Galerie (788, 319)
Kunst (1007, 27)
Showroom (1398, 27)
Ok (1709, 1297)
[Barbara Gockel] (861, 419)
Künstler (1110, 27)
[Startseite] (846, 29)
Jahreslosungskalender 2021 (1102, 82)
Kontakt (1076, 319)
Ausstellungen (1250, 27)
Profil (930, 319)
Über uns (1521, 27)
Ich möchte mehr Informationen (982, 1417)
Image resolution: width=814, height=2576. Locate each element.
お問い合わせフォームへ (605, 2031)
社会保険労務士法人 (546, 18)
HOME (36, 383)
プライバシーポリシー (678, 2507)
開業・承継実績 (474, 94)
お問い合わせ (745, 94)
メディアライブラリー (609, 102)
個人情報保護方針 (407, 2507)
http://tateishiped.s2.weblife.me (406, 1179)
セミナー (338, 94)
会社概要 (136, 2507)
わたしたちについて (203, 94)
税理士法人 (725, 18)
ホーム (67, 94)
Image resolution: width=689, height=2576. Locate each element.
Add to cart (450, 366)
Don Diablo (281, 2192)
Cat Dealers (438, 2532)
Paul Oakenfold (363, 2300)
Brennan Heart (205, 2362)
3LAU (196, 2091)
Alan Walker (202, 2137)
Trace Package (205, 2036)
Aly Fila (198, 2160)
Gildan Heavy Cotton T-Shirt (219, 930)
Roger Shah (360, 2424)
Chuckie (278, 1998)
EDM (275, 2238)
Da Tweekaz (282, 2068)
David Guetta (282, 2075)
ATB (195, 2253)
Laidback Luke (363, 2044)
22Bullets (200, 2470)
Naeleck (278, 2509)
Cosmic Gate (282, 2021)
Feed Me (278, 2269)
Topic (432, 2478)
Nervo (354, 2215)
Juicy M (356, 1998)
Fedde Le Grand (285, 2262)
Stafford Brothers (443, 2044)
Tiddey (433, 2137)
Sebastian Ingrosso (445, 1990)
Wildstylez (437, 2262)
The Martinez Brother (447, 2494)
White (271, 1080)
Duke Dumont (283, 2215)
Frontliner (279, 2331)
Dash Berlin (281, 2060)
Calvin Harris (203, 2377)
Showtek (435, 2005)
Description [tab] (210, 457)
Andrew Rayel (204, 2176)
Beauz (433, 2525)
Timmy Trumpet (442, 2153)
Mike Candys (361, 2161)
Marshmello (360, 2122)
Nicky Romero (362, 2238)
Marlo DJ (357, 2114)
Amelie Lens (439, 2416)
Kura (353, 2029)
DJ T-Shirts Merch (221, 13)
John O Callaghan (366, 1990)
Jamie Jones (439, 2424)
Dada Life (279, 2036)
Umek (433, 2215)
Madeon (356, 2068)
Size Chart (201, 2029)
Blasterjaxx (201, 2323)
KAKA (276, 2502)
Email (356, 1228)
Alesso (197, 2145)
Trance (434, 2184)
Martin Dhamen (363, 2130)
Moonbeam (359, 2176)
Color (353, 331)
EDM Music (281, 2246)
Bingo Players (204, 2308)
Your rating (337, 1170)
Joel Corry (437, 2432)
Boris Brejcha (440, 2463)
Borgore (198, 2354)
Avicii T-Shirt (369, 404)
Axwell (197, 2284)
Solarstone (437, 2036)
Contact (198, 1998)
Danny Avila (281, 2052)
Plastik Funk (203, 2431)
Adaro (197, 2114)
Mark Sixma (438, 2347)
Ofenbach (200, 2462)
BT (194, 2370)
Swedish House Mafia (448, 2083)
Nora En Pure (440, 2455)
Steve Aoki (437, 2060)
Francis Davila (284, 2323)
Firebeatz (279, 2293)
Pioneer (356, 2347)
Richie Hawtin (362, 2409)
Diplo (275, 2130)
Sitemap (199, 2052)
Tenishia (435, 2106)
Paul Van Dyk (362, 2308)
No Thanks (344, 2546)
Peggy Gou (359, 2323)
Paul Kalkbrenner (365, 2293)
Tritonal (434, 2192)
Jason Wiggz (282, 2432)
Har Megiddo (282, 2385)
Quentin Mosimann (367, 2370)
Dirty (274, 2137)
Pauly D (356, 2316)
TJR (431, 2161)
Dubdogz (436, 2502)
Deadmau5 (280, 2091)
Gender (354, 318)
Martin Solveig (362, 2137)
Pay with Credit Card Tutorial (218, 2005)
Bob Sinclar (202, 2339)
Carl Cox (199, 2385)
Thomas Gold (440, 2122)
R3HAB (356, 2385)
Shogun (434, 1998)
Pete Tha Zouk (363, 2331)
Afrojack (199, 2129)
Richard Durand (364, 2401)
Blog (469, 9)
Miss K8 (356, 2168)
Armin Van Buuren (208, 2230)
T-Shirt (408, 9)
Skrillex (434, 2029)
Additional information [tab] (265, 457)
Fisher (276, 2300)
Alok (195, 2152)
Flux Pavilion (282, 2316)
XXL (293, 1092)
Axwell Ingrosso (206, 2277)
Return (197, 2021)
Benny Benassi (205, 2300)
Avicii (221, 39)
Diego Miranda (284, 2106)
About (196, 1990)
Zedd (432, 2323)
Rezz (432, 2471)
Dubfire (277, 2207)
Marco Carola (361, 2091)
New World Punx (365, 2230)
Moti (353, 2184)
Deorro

----------

### EXERCISE
Return the span of lines in the data above that opens at the line with "KAKA (276, 2502)" and closes at the line with "Dubfire (277, 2207)", exactly, ends included, nothing else.

### YOUR RESPONSE
KAKA (276, 2502)
Email (356, 1228)
Alesso (197, 2145)
Trance (434, 2184)
Martin Dhamen (363, 2130)
Moonbeam (359, 2176)
Color (353, 331)
EDM Music (281, 2246)
Bingo Players (204, 2308)
Your rating (337, 1170)
Joel Corry (437, 2432)
Boris Brejcha (440, 2463)
Borgore (198, 2354)
Avicii T-Shirt (369, 404)
Axwell (197, 2284)
Solarstone (437, 2036)
Contact (198, 1998)
Danny Avila (281, 2052)
Plastik Funk (203, 2431)
Adaro (197, 2114)
Mark Sixma (438, 2347)
Ofenbach (200, 2462)
BT (194, 2370)
Swedish House Mafia (448, 2083)
Nora En Pure (440, 2455)
Steve Aoki (437, 2060)
Francis Davila (284, 2323)
Firebeatz (279, 2293)
Pioneer (356, 2347)
Richie Hawtin (362, 2409)
Diplo (275, 2130)
Sitemap (199, 2052)
Tenishia (435, 2106)
Paul Van Dyk (362, 2308)
No Thanks (344, 2546)
Peggy Gou (359, 2323)
Paul Kalkbrenner (365, 2293)
Tritonal (434, 2192)
Jason Wiggz (282, 2432)
Har Megiddo (282, 2385)
Quentin Mosimann (367, 2370)
Dirty (274, 2137)
Pauly D (356, 2316)
TJR (431, 2161)
Dubdogz (436, 2502)
Deadmau5 (280, 2091)
Gender (354, 318)
Martin Solveig (362, 2137)
Pay with Credit Card Tutorial (218, 2005)
Bob Sinclar (202, 2339)
Carl Cox (199, 2385)
Thomas Gold (440, 2122)
R3HAB (356, 2385)
Shogun (434, 1998)
Pete Tha Zouk (363, 2331)
Afrojack (199, 2129)
Richard Durand (364, 2401)
Blog (469, 9)
Miss K8 (356, 2168)
Armin Van Buuren (208, 2230)
T-Shirt (408, 9)
Skrillex (434, 2029)
Additional information [tab] (265, 457)
Fisher (276, 2300)
Alok (195, 2152)
Flux Pavilion (282, 2316)
XXL (293, 1092)
Axwell Ingrosso (206, 2277)
Return (197, 2021)
Benny Benassi (205, 2300)
Avicii (221, 39)
Diego Miranda (284, 2106)
About (196, 1990)
Zedd (432, 2323)
Rezz (432, 2471)
Dubfire (277, 2207)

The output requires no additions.